Ces inquiétudes prévalent tant dans la période de crise en tant que telle, que dans celle de sortie de crise et des processus de déconfinement envisagés. Dans de nombreux pays, une étape a clairement été franchie en termes de contrôle social de l’Etat sur ses citoyens et résidents, dont l’un des aspects est par exemple le contrôle digital et des données personnelles. La réponse politique et sécuritaire apportée à la crise sanitaire exacerbe en outre parfois des dysfonctionnements et des pratiques attentatoires aux droits et libertés qui étaient déjà présentes avant la crise, notamment en matière de violence institutionnelle, justice pénale et détention.
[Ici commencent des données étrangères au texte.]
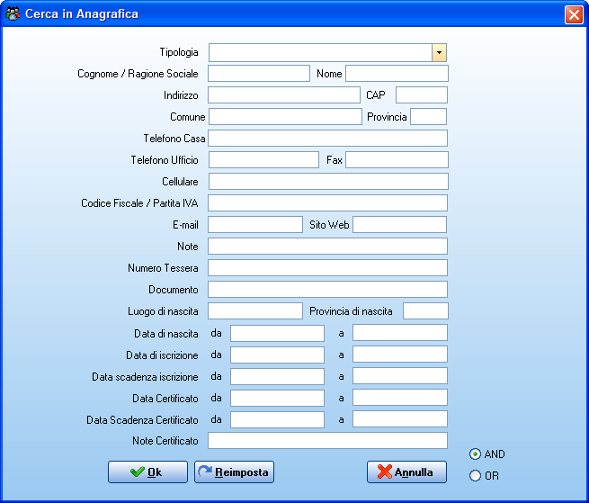Screen dimensions: 589x503
Task: Confirm search with the Ok button
Action: [147, 472]
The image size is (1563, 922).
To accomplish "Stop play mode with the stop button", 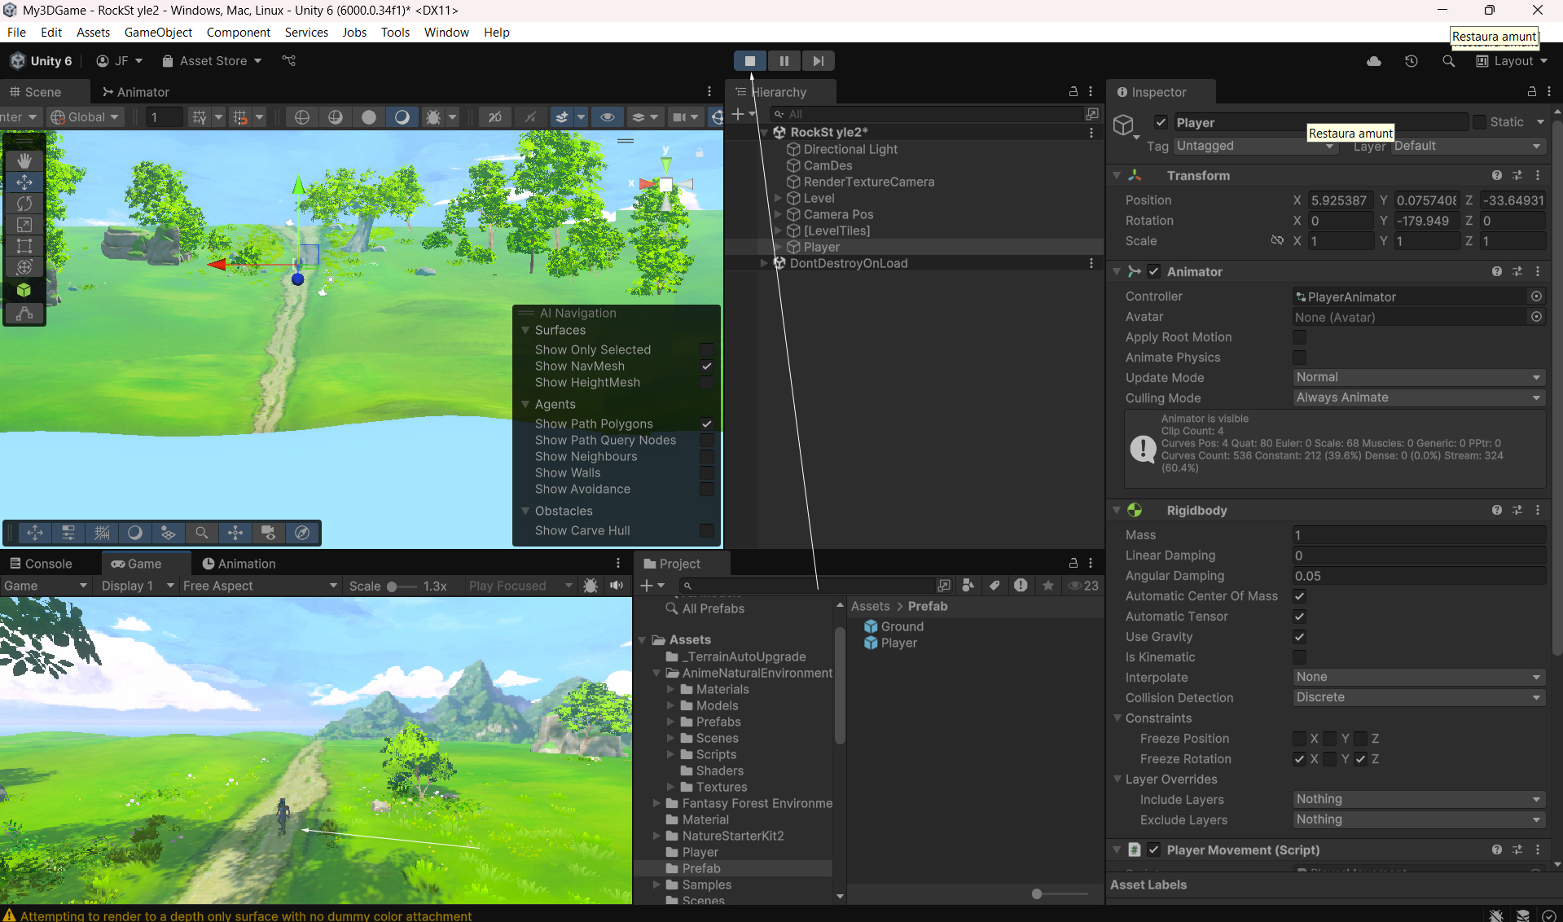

La crise économique qui se superpose à cette crise sociale risque également de produire un terrain favorable aux violations des droits humains, en réponse aux mouvements sociaux qui pourraient reprendre leurs revendications. En Tunisie, les données épidémiologiques enregistrées depuis le début de la pandémie semblent rassurantes. A la date du 25 juin 2020, les nombre de cas enregistrés s’élevait à 1160 et le nombre de décès recensés liés au Covid 19 s’est arrêté à 50 depuis plusieurs jours. Malgré les faiblesses historiques du système de santé, notamment en termes d’accès aux services de santé, le pays semble ne pas avoir eu à se confronter à une crise sanitaire d’une grande ampleur. Au front de cette situation, les mesures prises par le gouvernement tunisien s’inspirent du modèle italien et français (parmi les pays les plus touchés), visant à réduire la propagation du virus par des mesures drastiques de distanciation sociale, comportant l’arrêt de quasi toutes les activités sociales et économiques du pays.
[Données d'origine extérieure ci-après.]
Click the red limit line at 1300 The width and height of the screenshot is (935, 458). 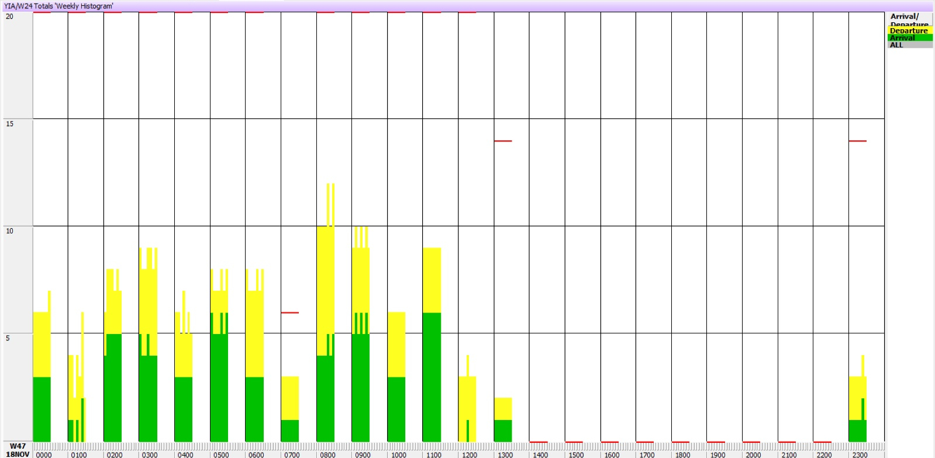pos(502,141)
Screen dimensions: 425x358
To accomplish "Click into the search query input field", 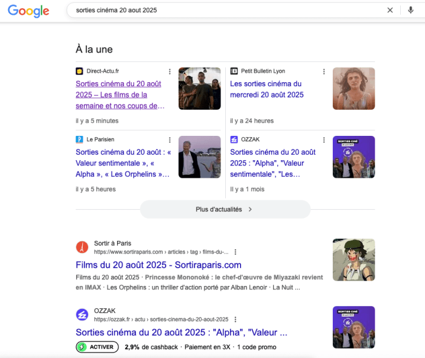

Pour la première fois depuis l’adoption de la nouvelle Constitution, le Parlement a habilité le l’exécutif d’un pouvoir législatif, et il ne fera qu’un contrôle à posteriori des décrets-lois adoptés pendant cette période. La gestion de la crise sanitaire en Tunisie a été marquée par une habilitation législative d’inspiration constitutionnelle au profit de l’exécutif, tandis que le pouvoir juridictionnel, premier rempart contre les atteintes arbitraires aux droits et libertés opérait une partielle mise en veille. En vertu des standards internationaux tels que Pacte international relatif aux droits civils et politiques ratifié par la Tunisie, des dérogations et restrictions aux droits humains peuvent être adoptées notamment pour préserver la santé publique, à condition que trois conditions essentielles soient respectées. Une mesure restrictive de liberté doit être explicitement prévue par une loi, être nécessaire et proportionnée à l’objectif poursuivi – ici d’ordre sanitaire – et être soumise à un contrôle juridictionnel à même contrôler, dans des délais raisonnables, la légalité, la nécessité et la proportionnalité de cette mesure. Ces conditions sont reprises par la Constitution dont l’article 49 prévoit que les restrictions aux droits et libertés “ne peuvent être établies que pour répondre aux exigences d’un État civil et démocratique, et en vue de sauvegarder les droits d’autrui ou les impératifs de la sûreté publique, de la défense nationale, de la santé publique ou de la moralité publique tout en respectant la proportionnalité entre ces restrictions et leurs justifications. Les instances juridictionnelles assurent la protection des droits et libertés contre toute atteinte”.
C’est à l’aune de ces conditions impératives, essentielles à la préservation d’un État de droit, que le présent rapport propose une analyse de la légalité des mesures restrictives de liberté adoptées en Tunisie au cours de la période de l’état d’urgence déclaré le 18 mars 2020 jusqu’à la fin de la période de déconfinement total, le 14 juin 2020, ainsi que des incidents relevés pendant cette même période.